▶ **Collected data**
+++

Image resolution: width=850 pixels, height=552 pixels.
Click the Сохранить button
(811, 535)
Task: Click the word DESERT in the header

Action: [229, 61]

+++

Output every entry exactly as given.

▶ **Exercise answer**
Image resolution: width=850 pixels, height=552 pixels.
Click the Сохранить button
(811, 535)
Task: Click the word DESERT in the header

Action: [229, 61]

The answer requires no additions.